DOCUMENT EXCERPT:
==================================================
While Cal Poly Pomona’s W.K. Kellogg Arabian Horse Center remains closed to the public, the center’s staff have continued to take care of the center’s horses throughout the pandemic, spurring challenges for student assistants.
While caring for 70 Arabian horses, the 15 student assistants and three staff members have also contended with strict COVID-19 protocols. The student assistant positions include groomers, weekend feed crew, and live-in positions. The three staff positions are a budget analyst, horse trainer and executive director.
John Lambert, executive director of the center, explained that unlike sporting teams or many campus facilities, the Kellogg Arabian Horse Center’s staff could not shut down their operations and pick up where they left off.
“We have 70 horses whose livelihood is at stake, and we have to meet their needs,” said Lambert. “So that is why the horse center is still closed.”
==================================================
Stored data:
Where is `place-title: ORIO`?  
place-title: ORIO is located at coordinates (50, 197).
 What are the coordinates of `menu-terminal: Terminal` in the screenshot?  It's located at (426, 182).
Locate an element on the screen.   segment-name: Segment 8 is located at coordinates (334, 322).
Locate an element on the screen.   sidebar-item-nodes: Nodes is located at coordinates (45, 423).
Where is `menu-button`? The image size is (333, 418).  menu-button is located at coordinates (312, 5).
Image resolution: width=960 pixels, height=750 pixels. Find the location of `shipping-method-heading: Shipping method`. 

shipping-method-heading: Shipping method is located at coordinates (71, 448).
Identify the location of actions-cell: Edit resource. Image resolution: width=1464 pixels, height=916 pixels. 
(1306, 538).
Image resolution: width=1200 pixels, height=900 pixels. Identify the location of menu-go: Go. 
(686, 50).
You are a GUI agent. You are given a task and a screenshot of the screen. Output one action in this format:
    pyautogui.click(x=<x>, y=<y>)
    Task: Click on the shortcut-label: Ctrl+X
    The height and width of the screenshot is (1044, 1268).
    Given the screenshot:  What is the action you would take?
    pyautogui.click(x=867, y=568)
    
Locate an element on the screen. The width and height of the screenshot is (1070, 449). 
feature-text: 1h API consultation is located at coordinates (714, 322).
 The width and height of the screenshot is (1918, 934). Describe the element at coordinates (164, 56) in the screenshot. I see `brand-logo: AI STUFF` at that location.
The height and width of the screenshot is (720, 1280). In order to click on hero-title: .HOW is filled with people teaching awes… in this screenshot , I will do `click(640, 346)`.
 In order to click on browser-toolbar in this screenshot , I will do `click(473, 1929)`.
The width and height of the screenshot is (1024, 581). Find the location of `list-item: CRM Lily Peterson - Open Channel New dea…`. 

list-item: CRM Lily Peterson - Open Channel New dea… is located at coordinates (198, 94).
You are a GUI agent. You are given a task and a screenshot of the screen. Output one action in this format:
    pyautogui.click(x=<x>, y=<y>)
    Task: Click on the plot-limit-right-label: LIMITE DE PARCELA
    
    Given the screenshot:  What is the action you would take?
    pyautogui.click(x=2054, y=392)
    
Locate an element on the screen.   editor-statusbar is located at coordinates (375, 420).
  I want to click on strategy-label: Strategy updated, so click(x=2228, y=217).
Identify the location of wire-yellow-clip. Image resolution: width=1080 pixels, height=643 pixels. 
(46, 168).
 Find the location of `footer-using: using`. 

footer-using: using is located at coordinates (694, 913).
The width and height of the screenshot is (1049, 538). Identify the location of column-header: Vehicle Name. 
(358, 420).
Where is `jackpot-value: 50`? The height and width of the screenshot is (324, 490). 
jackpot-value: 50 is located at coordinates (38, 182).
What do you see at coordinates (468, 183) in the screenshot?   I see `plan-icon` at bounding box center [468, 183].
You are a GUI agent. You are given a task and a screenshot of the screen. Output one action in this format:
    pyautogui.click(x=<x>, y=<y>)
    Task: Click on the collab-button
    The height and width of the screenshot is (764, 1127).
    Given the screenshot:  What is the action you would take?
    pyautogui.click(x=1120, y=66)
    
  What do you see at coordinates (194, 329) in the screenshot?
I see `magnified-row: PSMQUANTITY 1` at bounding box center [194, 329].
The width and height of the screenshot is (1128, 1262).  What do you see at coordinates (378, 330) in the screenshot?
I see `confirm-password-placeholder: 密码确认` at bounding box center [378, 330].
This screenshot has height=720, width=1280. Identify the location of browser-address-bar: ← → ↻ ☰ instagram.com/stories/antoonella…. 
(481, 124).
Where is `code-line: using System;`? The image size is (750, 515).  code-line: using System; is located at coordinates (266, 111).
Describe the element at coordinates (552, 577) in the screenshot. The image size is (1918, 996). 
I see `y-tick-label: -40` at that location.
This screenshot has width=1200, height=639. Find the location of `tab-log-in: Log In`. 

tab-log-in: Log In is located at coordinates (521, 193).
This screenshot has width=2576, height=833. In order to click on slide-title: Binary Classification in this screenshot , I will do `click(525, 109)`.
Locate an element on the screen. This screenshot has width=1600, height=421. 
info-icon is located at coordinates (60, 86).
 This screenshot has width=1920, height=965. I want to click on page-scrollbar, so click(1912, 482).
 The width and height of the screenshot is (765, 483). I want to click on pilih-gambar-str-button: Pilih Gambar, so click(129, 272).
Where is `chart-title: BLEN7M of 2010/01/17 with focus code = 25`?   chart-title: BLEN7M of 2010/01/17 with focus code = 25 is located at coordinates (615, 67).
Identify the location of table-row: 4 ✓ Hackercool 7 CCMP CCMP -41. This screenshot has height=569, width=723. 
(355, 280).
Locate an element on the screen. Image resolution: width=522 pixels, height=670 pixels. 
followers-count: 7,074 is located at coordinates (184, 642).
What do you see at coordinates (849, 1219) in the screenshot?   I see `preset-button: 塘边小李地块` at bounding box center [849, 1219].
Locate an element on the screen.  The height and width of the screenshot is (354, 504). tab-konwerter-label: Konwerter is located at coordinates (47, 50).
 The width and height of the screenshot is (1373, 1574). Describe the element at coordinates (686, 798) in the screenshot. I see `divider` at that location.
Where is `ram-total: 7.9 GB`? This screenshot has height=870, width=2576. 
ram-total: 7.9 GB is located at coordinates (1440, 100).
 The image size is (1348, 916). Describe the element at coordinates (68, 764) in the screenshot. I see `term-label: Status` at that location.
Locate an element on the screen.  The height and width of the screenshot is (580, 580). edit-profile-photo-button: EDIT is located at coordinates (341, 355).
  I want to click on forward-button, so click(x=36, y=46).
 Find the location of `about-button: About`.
==================================================
YOUR GOAL: Write out the stretch of the passage on the Kellogg Arabian Horse Center from "While caring for" through "they left off.".

ANSWER:
While caring for 70 Arabian horses, the 15 student assistants and three staff members have also contended with strict COVID-19 protocols. The student assistant positions include groomers, weekend feed crew, and live-in positions. The three staff positions are a budget analyst, horse trainer and executive director.
John Lambert, executive director of the center, explained that unlike sporting teams or many campus facilities, the Kellogg Arabian Horse Center’s staff could not shut down their operations and pick up where they left off.